EXTRACTED INFORMATION Start Marker

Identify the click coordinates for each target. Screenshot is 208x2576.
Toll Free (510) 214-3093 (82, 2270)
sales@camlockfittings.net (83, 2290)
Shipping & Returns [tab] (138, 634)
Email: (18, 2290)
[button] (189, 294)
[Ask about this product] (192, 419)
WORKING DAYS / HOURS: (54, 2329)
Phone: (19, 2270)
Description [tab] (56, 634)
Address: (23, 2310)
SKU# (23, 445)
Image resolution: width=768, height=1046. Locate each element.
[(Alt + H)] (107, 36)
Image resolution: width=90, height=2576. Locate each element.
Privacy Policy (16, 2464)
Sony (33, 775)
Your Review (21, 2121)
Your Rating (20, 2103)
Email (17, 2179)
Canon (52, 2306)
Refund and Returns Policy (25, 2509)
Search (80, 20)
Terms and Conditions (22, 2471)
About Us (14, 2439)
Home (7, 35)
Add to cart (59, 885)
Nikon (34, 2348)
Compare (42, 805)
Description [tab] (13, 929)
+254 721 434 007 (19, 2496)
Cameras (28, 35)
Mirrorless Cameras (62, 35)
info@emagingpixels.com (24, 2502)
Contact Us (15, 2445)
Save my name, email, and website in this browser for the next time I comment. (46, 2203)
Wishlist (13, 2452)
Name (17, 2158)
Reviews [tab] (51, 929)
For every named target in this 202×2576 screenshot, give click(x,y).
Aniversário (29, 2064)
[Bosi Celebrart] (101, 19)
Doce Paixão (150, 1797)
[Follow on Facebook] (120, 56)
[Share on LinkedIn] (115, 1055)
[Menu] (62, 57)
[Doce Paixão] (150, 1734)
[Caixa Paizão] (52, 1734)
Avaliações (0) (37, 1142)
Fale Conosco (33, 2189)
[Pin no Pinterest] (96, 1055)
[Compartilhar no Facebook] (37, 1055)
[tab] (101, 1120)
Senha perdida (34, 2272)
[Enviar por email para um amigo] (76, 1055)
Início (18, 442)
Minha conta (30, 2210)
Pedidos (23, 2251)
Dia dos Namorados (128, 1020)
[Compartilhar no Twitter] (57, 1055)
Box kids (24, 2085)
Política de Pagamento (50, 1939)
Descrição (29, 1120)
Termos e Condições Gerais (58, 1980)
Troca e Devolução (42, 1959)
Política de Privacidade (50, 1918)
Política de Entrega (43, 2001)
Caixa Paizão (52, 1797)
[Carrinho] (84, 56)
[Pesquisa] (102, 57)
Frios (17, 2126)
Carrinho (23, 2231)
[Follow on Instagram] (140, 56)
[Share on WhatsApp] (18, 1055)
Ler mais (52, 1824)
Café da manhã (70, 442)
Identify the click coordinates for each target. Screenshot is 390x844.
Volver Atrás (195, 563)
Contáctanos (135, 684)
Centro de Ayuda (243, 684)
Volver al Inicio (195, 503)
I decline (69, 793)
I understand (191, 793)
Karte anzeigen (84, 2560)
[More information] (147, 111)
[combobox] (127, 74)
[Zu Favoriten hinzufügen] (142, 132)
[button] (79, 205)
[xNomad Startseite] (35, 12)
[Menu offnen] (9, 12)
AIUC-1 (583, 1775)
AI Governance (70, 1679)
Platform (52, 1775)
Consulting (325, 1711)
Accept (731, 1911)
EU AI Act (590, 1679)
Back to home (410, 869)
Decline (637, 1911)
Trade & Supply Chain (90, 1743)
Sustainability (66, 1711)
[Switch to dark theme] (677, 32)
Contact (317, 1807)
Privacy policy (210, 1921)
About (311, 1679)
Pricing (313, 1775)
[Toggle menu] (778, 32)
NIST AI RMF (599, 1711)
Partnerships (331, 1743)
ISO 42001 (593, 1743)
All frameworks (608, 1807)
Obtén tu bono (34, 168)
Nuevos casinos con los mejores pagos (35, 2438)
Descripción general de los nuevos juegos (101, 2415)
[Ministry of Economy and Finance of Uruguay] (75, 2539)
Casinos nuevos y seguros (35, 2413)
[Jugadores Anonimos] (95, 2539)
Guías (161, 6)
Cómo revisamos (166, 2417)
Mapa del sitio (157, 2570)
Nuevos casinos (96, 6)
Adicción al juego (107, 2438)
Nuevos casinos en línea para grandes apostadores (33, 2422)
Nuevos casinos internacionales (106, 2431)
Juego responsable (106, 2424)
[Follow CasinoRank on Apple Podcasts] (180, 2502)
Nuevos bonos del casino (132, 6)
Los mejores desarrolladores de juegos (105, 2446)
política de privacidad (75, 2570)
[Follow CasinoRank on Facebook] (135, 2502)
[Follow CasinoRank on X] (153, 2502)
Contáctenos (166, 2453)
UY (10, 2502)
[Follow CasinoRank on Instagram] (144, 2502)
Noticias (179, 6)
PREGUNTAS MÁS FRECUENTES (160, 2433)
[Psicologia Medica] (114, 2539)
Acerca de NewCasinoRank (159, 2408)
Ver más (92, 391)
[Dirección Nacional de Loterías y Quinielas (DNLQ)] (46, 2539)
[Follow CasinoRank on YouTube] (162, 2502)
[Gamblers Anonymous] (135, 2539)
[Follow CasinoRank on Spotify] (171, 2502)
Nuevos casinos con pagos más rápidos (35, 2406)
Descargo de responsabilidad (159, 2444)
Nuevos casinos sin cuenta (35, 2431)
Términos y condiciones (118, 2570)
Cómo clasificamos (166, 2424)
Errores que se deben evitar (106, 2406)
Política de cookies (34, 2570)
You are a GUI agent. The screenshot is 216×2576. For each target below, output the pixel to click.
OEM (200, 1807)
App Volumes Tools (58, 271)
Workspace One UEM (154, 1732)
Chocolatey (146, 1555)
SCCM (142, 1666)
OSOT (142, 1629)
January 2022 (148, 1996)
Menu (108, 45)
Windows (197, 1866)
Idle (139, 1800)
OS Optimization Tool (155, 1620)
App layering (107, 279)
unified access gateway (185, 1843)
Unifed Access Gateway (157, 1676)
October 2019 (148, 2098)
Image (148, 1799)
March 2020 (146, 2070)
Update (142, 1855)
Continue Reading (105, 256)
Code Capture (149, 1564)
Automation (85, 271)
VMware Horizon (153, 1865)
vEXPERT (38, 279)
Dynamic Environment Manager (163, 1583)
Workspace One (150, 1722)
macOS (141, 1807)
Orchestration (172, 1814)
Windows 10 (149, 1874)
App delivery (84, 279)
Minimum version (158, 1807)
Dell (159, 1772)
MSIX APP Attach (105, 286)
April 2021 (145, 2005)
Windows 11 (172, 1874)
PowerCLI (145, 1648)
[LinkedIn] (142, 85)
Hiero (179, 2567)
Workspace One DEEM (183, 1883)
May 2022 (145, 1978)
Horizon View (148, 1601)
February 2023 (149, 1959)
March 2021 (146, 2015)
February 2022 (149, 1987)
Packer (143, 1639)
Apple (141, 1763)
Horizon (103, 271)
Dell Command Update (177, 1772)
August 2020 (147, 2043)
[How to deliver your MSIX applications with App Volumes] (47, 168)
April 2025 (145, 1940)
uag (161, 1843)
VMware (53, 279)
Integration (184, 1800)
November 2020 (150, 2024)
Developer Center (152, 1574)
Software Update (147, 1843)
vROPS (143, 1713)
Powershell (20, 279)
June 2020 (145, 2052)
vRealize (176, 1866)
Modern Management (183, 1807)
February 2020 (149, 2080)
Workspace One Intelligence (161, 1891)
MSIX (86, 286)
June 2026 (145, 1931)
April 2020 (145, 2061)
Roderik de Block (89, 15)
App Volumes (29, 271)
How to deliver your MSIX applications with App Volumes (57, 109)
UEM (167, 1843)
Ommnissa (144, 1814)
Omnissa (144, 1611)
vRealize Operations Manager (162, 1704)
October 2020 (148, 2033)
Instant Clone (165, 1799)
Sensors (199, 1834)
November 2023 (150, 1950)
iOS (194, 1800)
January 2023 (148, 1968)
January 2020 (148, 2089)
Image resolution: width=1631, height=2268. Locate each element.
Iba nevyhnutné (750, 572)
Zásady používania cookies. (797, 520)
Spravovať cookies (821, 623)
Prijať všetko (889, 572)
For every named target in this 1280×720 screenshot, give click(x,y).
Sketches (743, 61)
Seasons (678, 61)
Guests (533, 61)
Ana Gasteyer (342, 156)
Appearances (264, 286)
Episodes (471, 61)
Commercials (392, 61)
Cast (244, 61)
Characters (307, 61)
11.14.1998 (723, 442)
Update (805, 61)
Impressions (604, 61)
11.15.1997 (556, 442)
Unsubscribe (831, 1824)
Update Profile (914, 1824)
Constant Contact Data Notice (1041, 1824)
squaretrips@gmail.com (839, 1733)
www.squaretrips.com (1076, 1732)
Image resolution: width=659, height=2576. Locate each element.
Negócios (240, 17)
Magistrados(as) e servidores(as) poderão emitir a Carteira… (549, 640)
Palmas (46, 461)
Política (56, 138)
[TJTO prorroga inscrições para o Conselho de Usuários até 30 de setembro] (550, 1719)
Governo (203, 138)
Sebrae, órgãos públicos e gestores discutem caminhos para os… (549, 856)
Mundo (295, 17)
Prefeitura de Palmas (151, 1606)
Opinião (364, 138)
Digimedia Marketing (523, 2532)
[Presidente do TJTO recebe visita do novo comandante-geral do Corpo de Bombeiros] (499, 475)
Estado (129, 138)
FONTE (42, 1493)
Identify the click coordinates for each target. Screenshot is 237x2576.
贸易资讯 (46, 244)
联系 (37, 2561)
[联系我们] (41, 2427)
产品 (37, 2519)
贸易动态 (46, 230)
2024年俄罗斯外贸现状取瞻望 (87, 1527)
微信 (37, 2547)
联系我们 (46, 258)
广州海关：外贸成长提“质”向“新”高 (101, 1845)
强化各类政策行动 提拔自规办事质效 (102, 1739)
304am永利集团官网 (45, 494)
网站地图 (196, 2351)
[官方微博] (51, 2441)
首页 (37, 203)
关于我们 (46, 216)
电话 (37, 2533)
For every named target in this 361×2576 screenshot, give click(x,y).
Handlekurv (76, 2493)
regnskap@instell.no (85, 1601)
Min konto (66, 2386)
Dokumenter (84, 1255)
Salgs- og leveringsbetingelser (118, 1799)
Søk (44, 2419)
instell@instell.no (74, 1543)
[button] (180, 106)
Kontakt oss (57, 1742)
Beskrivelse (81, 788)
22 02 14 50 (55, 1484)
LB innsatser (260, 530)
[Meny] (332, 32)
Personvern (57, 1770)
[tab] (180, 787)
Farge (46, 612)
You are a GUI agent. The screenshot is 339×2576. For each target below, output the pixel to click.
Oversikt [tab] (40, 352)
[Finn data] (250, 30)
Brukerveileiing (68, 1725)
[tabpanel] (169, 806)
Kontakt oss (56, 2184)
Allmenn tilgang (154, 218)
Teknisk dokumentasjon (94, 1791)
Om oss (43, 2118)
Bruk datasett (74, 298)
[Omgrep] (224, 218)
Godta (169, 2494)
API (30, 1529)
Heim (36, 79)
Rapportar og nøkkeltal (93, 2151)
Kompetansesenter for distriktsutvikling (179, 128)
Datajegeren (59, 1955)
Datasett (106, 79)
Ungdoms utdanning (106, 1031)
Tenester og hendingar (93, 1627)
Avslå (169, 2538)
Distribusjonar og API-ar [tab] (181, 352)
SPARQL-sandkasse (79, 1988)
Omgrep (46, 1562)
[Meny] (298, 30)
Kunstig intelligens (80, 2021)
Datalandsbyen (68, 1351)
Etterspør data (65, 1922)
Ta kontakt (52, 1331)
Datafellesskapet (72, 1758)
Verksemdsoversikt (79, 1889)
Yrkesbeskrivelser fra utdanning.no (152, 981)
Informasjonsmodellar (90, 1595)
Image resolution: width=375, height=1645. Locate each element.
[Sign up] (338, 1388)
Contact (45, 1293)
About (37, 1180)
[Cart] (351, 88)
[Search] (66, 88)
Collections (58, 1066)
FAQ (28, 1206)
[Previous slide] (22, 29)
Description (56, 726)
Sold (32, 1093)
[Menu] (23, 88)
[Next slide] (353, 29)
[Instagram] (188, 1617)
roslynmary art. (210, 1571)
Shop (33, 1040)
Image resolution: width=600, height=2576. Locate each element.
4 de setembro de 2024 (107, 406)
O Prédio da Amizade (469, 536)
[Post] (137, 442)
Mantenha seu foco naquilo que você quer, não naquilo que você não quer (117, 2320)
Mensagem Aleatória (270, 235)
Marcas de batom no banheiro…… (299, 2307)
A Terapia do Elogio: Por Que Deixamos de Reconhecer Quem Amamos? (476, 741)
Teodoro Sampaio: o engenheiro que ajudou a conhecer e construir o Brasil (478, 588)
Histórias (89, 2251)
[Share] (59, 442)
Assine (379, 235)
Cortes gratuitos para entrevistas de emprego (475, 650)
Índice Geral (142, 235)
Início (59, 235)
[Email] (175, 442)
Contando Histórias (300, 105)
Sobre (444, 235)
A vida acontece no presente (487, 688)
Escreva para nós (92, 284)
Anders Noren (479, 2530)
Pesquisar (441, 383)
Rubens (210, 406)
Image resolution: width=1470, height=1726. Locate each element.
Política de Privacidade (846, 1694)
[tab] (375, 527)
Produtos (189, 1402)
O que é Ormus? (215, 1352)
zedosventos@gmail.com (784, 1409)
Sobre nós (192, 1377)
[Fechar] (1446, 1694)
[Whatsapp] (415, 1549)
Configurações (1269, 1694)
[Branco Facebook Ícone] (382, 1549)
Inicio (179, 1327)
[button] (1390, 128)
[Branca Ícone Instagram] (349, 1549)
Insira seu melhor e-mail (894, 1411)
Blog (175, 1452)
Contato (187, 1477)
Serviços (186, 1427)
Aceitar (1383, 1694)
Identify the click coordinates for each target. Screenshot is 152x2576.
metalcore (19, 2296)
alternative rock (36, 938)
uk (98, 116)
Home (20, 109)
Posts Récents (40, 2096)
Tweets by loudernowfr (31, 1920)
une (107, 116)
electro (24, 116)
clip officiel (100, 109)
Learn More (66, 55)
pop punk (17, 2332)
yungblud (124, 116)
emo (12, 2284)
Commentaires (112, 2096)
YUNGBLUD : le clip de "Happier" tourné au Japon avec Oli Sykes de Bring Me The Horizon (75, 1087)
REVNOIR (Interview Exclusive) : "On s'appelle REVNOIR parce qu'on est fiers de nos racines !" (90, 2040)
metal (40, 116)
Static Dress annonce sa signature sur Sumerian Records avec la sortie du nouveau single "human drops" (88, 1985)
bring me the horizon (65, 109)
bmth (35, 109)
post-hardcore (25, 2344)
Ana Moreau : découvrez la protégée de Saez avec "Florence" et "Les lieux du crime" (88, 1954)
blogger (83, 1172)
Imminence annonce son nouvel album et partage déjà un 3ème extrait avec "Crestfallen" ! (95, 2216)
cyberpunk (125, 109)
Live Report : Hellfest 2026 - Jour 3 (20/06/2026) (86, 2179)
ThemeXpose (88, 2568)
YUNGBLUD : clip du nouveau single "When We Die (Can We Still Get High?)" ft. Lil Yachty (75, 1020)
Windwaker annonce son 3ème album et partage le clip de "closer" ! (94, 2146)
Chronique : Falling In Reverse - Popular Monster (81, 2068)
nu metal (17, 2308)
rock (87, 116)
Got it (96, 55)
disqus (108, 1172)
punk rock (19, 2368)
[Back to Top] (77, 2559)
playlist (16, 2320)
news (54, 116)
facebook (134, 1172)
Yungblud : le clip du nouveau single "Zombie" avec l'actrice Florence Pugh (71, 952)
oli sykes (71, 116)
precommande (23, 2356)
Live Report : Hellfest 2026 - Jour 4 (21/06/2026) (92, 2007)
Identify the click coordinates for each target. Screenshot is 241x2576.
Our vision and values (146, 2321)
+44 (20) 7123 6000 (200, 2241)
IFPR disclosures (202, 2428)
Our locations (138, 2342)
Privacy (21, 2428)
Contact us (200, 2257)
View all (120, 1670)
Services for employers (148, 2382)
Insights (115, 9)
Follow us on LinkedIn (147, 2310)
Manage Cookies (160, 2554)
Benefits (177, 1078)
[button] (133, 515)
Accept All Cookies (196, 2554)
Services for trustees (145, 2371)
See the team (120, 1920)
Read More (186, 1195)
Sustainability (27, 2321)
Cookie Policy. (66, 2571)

EXTRACTED INFORMATION End Marker

TO DO: Lines from the beginning of the data above through the line containing "Add to cart (59, 885)" are to be returned exactly, and no others.

ANSWER SPACE:
Identify the click coordinates for each target. Screenshot is 208x2576.
Toll Free (510) 214-3093 (82, 2270)
sales@camlockfittings.net (83, 2290)
Shipping & Returns [tab] (138, 634)
Email: (18, 2290)
[button] (189, 294)
[Ask about this product] (192, 419)
WORKING DAYS / HOURS: (54, 2329)
Phone: (19, 2270)
Description [tab] (56, 634)
Address: (23, 2310)
SKU# (23, 445)
Image resolution: width=768, height=1046. Locate each element.
[(Alt + H)] (107, 36)
Image resolution: width=90, height=2576. Locate each element.
Privacy Policy (16, 2464)
Sony (33, 775)
Your Review (21, 2121)
Your Rating (20, 2103)
Email (17, 2179)
Canon (52, 2306)
Refund and Returns Policy (25, 2509)
Search (80, 20)
Terms and Conditions (22, 2471)
About Us (14, 2439)
Home (7, 35)
Add to cart (59, 885)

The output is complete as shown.